Ausgewählter Textauszug -
********

Budapester Leben

5.4.22

Wir laufen die Andrássy ut, eine der Hauptverkehrsadern der Stadt, hinaus bis zum Hösök tér, dem Heldenplatz, der aussieht wie der Königsplatz vor der Begrünung, nur viel größer. Links von uns das Botschaftsviertel mit vielen wunderschönen alten Villen, in denen heute Botschaften, Anwaltskanzleien und Unternehmensberatungen und gelegentlich das ein oder andere Hotel residieren. Rechts von uns die Stadt mit vielen Geschäften und Versicherungpalästen. In der Mitte: Autos.

Hinter dem Platz beginnt das Stadtwäldchen Városliget, in dem die Vajdahunyad Vára liegt. Das ist eine historisierte Burg, gebaut für die Milleniumsausstellung 1896, in der die gesamte Entwicklung der ungarischen Baustile dargestellt ist,
von der Romanik über die Gotik bis hin zur Renaissance. Das eklektische Bauwerk stellt in seinen romanischen und gotischen Bestandteilen einen Nachbau der Burg Hunedoara in Rumänien aus dem 15. Jh. dar, der Gebäudeteil im Renaissance- und Barockstil erinnert an die Wiener Burg. Im Garten denkt Anonymus vor sich hin.

Wir spazieren durch das Gelände und staunen über das neue, noch im Bau befindliche Völkerkundemuseum, das ziemlich spektakulär zu werden verspricht. Moderne Architektur, teilweise unter der Erde, wie eine Schale. Ich bin begeistert. Danach ist uns nach einer Pause und wir kehren ein im wunderhübschen frisch renovierten Café Gundel, wo wir uns die gleichnamigen köstlichen, kalorienreichen Palatschinken zu Gemüte führen, die als Mittagessen völlig ausreichen. So ein tolles Café an so einem schönen Ort, stilvoll renoviert, hervorragende Gastronomie und perfekte Kellner. Besonders eine Kellnerin tut sich hervor und erklärt uns die Renovierung, die den hochherrschaftlichen Charakter des Orts etwas abmildern sollte, so dass sich auch Besucher des Zoos nebenan hereintrauen. Sie freut sich so über unser Interesse (und unsere Sprachkenntnisse), dass sie gar nicht mehr gehen mag und nicht bemerkt, dass unsere Palatschinken langsam kalt werden, bis La´szló sie sanft wegkomplimentiert. Dazu spielt erst ein Pianist, dann eine Roma-Band mit Hackbrett und Geige sehr stilecht. Ein Hochgenuss, nur zu empfehlen.

Vorbei an Einkaufsmalls und Palästen laufen wir in die Stadt zurück und lassen uns in der 360° Bar nieder, einer Rooftop-Bar mit Blick über die gesamte Stadt.

********

Arbeitsanweisungen -
**1.** Beantworten Sie anhand des Textauszugs die folgenden Fragen:
(a) Für welche Ausstellung und in welchem Jahr wurde die Vajdahunyad Vára gebaut?
(b) Welches Gericht wird im Café Gundel als Mittagessen verzehrt?
(c) Welche Bar wird am Schluss aufgesucht, und was bietet sie?
**2.** Übersetzen Sie den Satz „Hinter dem Platz beginnt das Stadtwäldchen Városliget, in dem die Vajdahunyad Vára liegt.“ aus dem Textauszug ins Englische.
**3.** Geben Sie den Abschnitt des Textauszugs zwischen „Hinter dem Platz“ und „vor sich hin.“, beide eingeschlossen, unverändert aus.

Datensatzauszug -
********

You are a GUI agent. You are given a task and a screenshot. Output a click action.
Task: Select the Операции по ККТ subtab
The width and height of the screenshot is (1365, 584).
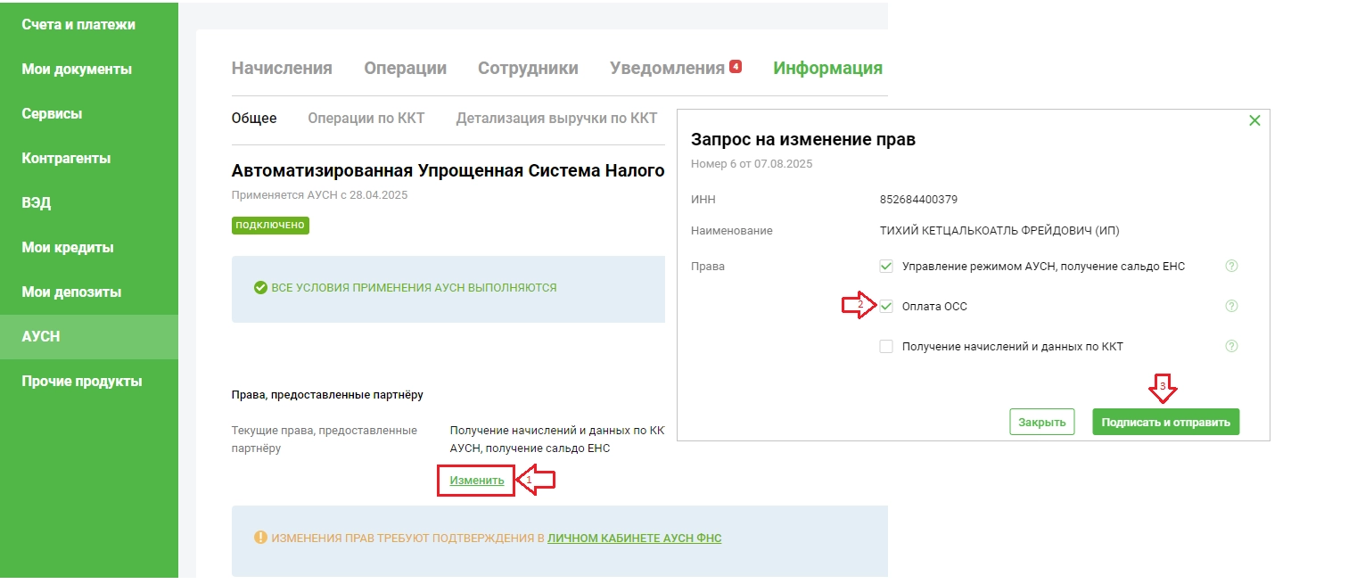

********

Bearbeitete Übung -
**1.**
(a) Für die Milleniumsausstellung im Jahr 1896.
(b) Die gleichnamigen Palatschinken, also Gundel-Palatschinken.
(c) Die 360° Bar, eine Rooftop-Bar mit Blick über die gesamte Stadt.

**2.** Behind the square begins the Városliget city park, in which the Vajdahunyad Vára is located.

**3.**
Hinter dem Platz beginnt das Stadtwäldchen Városliget, in dem die Vajdahunyad Vára liegt. Das ist eine historisierte Burg, gebaut für die Milleniumsausstellung 1896, in der die gesamte Entwicklung der ungarischen Baustile dargestellt ist,
von der Romanik über die Gotik bis hin zur Renaissance. Das eklektische Bauwerk stellt in seinen romanischen und gotischen Bestandteilen einen Nachbau der Burg Hunedoara in Rumänien aus dem 15. Jh. dar, der Gebäudeteil im Renaissance- und Barockstil erinnert an die Wiener Burg. Im Garten denkt Anonymus vor sich hin.